The Regulations also require institutions to draw down eligible funds and make disbursements of such funds to students prior to the end of the fiscal year, thus prohibiting the delaying of such payments until the new fiscal year in order to avoid failing the 90/10 Rule in the current year. If an institution fails the 90/10 Rule in any fiscal year, it now must notify its students of the possible loss of Title IV eligibility, in addition to notifying ED within 45 days after the close of its fiscal year.
Prison Education Programs (“PEPs”)
The Regulations establish that certain incarcerated students enrolled in qualified PEPs are eligible to receive Pell Grants. As defined in Section 600.2, a “confined or incarcerated individual” is someone serving a criminal sentence in a federal, state or local correctional facility. Eligibility to offer PEPs is limited to nonprofit institutions, and Section 600.7(c) authorizes ED to waive the existing 25% limitation on the enrollment of incarcerated individuals upon application by an institution, subject to conditions.
PEPs must meet all of the current requirements for eligible programs, including having state and accreditor approval. Under Section 668.236(a), the institution offering the PEP also must be approved to operate in the correctional facility by the “oversight agency,” which is defined in Section 668.235 as the state agency responsible for overseeing a state’s correctional facilities or the Federal Bureau of Prisons in the case of federal facilities.
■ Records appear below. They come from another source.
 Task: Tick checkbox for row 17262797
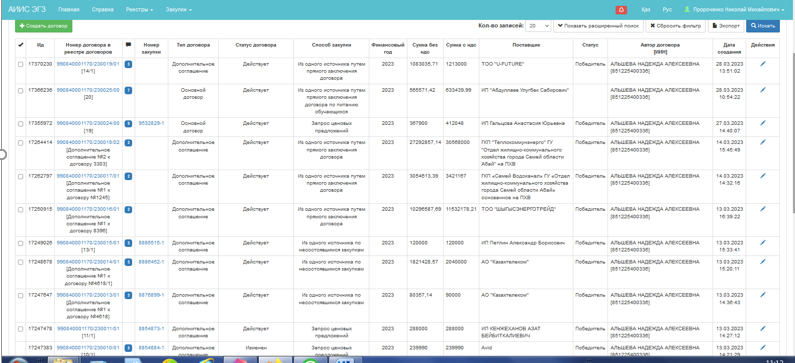click(20, 176)
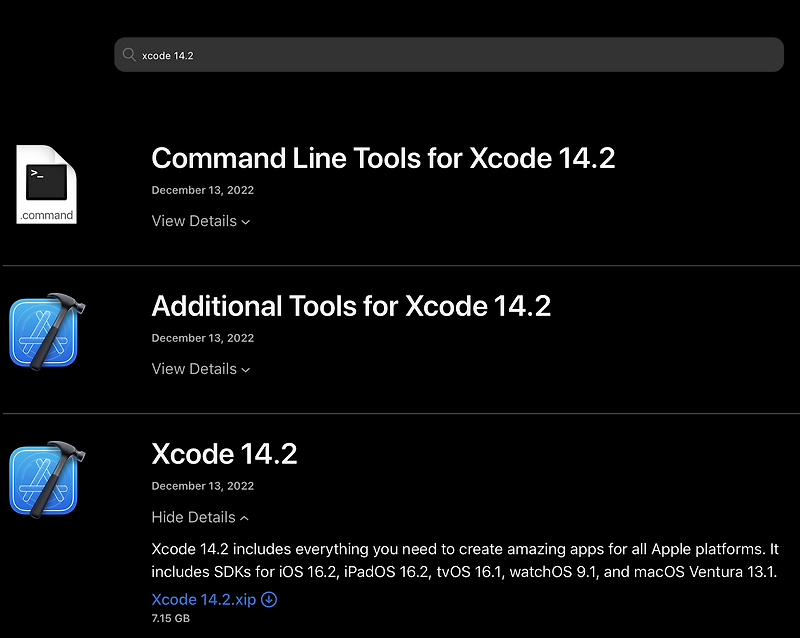800x638 pixels.
Task: Click the Xcode hammer icon beside Additional Tools
Action: point(45,330)
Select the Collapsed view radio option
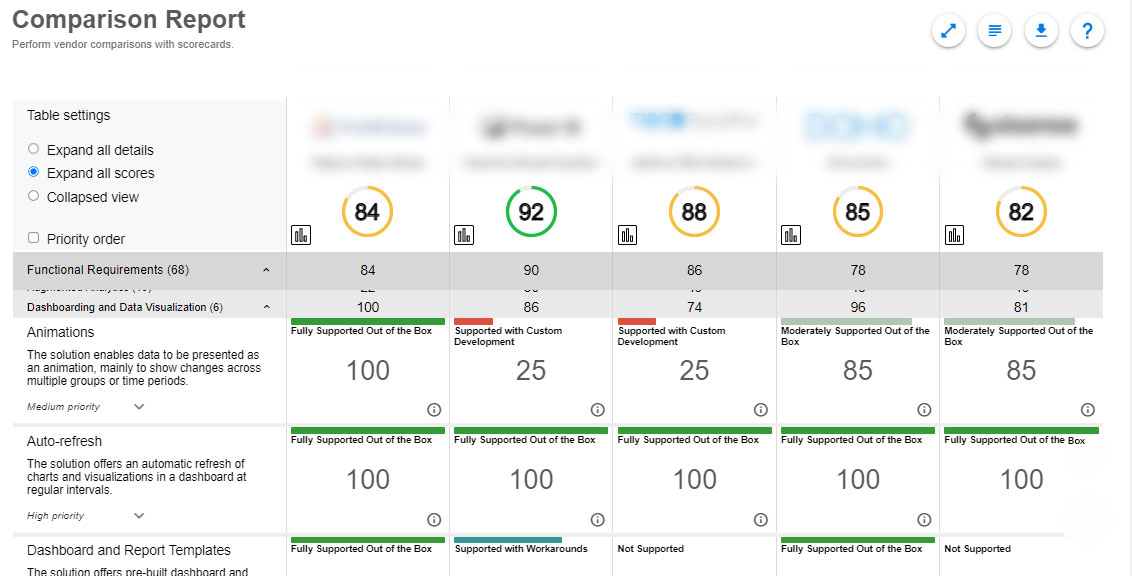This screenshot has width=1132, height=576. [x=34, y=196]
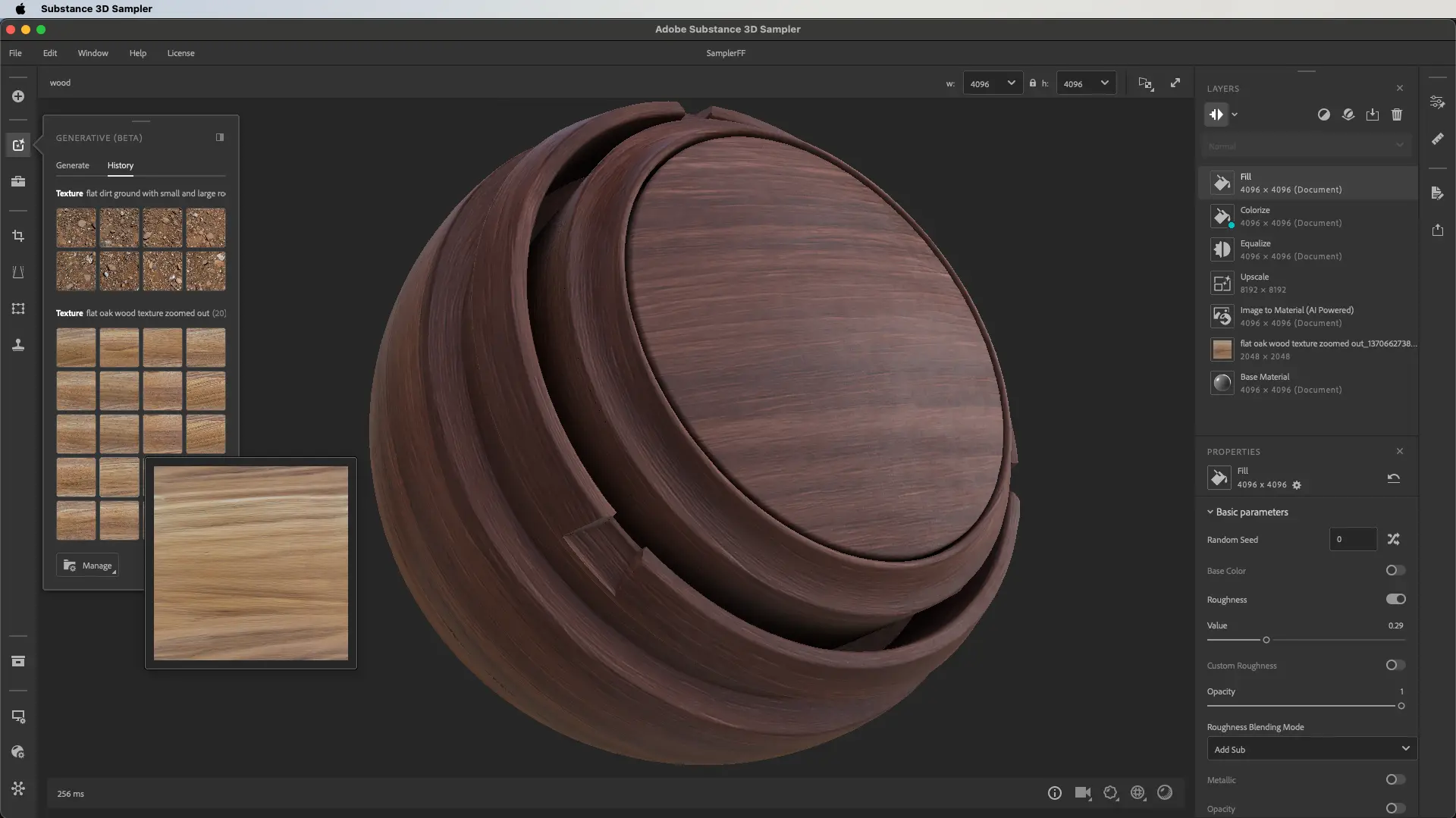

Section 668.236 also specifies certain operational and compliance requirements for initial and continued approval of PEPs, including a determination by the oversight agency after the PEP has been in operation for two years that the program is operating “in the best interest of students.” Section 668.241 details the requirements for the best interest determination, including assessments of faculty quality and turnover, transferability of credits, and the quality of academic and career advising services provided to incarcerated students. Other relevant considerations may include the impact on recidivism, completion and job placement rates, and post-release earnings rates.
In addition to the standard accreditor approvals for locations and programs, eligibility requires specific accreditor evaluation of an institution’s PEP programs offered at the first two correctional facilities and the first additional PEP offered by a new method of delivery. The evaluation must include a site visit within one year of the initiation of PEPs at the first two correctional facilities. Accreditors must review and approve the institution’s methodology for determining that its PEPs meet the same standards as similar programs offered by the institution that are not PEPs.
The institution also must apply for and obtain specific ED approval for the initiation of PEPs in the first two correctional facilities. Institutions offering PEPs must make regular reports in accordance with instructions that ED will announce in the Federal Register.